** What this task involves **
Exactly as they appear below, repeat the lines from the one with "The height and width of the screenshot is (1037, 1844)." through the one with "You are a computer-use agent. The height", and no others.

Stored data
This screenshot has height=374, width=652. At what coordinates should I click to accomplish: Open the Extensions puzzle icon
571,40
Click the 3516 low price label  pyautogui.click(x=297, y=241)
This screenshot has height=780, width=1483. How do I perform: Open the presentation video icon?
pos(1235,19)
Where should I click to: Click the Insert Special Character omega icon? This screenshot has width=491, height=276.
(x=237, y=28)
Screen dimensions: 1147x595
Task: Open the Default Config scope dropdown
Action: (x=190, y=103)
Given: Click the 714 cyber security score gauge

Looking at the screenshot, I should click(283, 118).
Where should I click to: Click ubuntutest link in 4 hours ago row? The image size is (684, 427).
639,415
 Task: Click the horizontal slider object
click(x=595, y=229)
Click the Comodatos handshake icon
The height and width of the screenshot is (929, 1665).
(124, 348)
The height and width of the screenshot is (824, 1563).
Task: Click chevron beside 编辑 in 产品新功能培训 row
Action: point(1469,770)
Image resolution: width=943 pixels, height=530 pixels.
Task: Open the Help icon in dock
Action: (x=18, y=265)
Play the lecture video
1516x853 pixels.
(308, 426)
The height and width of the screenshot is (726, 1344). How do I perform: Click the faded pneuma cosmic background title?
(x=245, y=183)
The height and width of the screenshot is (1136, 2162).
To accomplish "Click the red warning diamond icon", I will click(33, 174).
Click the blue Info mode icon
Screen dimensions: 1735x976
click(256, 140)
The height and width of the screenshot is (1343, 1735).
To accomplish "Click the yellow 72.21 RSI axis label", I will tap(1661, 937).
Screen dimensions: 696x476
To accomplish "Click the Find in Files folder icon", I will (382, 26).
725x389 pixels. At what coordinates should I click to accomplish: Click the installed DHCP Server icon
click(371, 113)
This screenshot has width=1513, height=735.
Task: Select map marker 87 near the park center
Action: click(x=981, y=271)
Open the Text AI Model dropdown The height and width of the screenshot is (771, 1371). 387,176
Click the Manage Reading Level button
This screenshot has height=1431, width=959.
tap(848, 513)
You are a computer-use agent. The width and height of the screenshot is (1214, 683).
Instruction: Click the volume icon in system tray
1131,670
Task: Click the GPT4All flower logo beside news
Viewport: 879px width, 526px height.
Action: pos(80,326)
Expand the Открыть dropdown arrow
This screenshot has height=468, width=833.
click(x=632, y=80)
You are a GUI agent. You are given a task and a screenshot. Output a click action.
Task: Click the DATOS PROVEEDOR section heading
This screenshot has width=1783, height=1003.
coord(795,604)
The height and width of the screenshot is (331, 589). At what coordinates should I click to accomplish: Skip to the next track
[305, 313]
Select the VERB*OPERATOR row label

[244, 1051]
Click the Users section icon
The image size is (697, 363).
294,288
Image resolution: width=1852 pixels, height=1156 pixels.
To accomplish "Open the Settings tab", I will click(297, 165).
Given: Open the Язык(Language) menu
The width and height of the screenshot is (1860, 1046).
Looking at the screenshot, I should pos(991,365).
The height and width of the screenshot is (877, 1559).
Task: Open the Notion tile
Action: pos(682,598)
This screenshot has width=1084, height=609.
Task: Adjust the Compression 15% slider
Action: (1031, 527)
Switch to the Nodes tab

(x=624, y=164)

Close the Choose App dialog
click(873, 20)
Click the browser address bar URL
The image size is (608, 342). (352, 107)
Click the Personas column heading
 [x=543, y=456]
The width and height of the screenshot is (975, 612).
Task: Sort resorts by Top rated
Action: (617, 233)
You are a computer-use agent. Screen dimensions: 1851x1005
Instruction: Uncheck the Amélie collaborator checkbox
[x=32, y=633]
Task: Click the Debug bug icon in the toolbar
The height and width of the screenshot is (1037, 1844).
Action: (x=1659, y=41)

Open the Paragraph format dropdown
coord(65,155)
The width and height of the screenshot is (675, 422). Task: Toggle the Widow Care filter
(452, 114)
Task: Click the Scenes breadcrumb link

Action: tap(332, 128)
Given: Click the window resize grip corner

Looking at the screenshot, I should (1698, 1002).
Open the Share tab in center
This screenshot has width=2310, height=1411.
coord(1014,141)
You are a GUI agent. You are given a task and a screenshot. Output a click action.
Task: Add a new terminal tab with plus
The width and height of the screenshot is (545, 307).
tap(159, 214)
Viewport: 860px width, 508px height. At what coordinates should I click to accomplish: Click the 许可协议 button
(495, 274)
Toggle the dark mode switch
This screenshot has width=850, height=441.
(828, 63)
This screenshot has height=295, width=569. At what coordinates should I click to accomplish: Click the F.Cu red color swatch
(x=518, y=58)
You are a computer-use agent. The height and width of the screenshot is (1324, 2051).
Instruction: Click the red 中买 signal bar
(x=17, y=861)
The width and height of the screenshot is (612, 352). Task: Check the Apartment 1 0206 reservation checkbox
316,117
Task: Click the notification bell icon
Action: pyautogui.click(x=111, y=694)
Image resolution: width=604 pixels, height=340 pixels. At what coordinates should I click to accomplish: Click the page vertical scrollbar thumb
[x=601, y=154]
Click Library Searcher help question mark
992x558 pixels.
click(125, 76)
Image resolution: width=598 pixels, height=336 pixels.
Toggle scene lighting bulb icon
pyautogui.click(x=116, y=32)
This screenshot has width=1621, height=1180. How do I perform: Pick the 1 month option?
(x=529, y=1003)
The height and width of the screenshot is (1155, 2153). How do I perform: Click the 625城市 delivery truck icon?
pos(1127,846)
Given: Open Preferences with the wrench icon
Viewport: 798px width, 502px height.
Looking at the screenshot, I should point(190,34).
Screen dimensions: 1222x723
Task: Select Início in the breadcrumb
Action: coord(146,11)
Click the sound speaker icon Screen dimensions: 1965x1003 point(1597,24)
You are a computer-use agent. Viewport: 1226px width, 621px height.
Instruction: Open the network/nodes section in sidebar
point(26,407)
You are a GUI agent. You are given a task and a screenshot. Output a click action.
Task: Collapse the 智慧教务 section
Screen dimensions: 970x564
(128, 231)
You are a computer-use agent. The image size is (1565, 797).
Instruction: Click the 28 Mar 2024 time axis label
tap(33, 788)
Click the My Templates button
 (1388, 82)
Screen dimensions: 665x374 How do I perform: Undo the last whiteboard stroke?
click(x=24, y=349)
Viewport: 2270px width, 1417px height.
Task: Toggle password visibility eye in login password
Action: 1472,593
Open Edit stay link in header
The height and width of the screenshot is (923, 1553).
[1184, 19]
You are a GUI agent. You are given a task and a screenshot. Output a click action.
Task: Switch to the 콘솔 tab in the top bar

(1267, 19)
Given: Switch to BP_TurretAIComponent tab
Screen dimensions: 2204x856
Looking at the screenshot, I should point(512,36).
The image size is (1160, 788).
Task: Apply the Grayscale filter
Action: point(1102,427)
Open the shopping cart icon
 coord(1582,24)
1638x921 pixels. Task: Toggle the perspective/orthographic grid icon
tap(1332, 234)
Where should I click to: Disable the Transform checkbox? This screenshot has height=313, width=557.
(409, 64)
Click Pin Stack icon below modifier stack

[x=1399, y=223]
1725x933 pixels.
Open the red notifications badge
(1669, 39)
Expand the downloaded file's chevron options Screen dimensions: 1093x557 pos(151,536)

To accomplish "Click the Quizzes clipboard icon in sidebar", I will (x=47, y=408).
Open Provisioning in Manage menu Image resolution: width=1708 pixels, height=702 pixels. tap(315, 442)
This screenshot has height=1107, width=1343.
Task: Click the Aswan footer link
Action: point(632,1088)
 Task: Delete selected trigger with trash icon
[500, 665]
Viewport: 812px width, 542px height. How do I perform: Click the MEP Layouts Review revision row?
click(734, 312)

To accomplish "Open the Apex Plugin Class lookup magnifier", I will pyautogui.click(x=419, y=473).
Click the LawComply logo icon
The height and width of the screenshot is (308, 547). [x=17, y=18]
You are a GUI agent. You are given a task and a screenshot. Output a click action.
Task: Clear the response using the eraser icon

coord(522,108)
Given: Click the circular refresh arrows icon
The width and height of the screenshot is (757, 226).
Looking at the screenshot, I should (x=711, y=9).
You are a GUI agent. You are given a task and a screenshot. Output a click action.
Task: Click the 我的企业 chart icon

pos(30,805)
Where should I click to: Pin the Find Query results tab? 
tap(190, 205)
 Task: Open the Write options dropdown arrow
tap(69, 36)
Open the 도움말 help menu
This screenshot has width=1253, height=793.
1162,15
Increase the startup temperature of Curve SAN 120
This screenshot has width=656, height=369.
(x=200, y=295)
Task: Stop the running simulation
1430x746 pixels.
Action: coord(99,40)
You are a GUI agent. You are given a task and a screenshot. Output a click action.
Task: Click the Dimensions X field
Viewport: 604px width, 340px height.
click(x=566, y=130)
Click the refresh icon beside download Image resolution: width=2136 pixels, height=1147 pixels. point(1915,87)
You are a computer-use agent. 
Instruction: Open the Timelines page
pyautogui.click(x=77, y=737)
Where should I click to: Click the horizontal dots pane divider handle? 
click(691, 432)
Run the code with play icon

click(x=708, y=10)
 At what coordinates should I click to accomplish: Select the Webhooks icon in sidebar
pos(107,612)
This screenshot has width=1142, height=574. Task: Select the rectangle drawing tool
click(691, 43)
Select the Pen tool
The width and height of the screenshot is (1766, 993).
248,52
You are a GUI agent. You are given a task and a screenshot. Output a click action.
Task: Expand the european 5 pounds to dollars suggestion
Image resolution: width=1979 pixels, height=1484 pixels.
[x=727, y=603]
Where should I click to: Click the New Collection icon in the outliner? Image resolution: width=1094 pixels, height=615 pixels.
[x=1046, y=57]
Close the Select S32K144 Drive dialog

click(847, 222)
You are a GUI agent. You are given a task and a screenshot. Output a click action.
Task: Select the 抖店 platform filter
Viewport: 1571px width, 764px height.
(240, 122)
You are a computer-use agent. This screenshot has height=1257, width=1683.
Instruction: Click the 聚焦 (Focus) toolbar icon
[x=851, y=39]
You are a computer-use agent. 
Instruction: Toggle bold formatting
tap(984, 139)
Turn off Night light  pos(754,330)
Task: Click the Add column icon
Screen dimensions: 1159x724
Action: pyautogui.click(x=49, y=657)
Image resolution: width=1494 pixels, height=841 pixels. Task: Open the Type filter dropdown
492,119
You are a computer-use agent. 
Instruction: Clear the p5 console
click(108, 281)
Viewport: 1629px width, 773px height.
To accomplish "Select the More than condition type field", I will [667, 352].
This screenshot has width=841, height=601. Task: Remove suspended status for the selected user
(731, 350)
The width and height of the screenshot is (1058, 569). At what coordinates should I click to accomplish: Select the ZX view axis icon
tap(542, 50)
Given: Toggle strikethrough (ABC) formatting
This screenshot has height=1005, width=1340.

** Task output **
The height and width of the screenshot is (1037, 1844).
Action: (x=1659, y=41)

Open the Paragraph format dropdown
coord(65,155)
The width and height of the screenshot is (675, 422). Task: Toggle the Widow Care filter
(452, 114)
Task: Click the Scenes breadcrumb link

Action: tap(332, 128)
Given: Click the window resize grip corner

Looking at the screenshot, I should (1698, 1002).
Open the Share tab in center
This screenshot has width=2310, height=1411.
coord(1014,141)
You are a GUI agent. You are given a task and a screenshot. Output a click action.
Task: Add a new terminal tab with plus
The width and height of the screenshot is (545, 307).
tap(159, 214)
Viewport: 860px width, 508px height. At what coordinates should I click to accomplish: Click the 许可协议 button
(495, 274)
Toggle the dark mode switch
This screenshot has width=850, height=441.
(828, 63)
This screenshot has height=295, width=569. At what coordinates should I click to accomplish: Click the F.Cu red color swatch
(x=518, y=58)
You are a computer-use agent. The height and width of the screenshot is (1324, 2051).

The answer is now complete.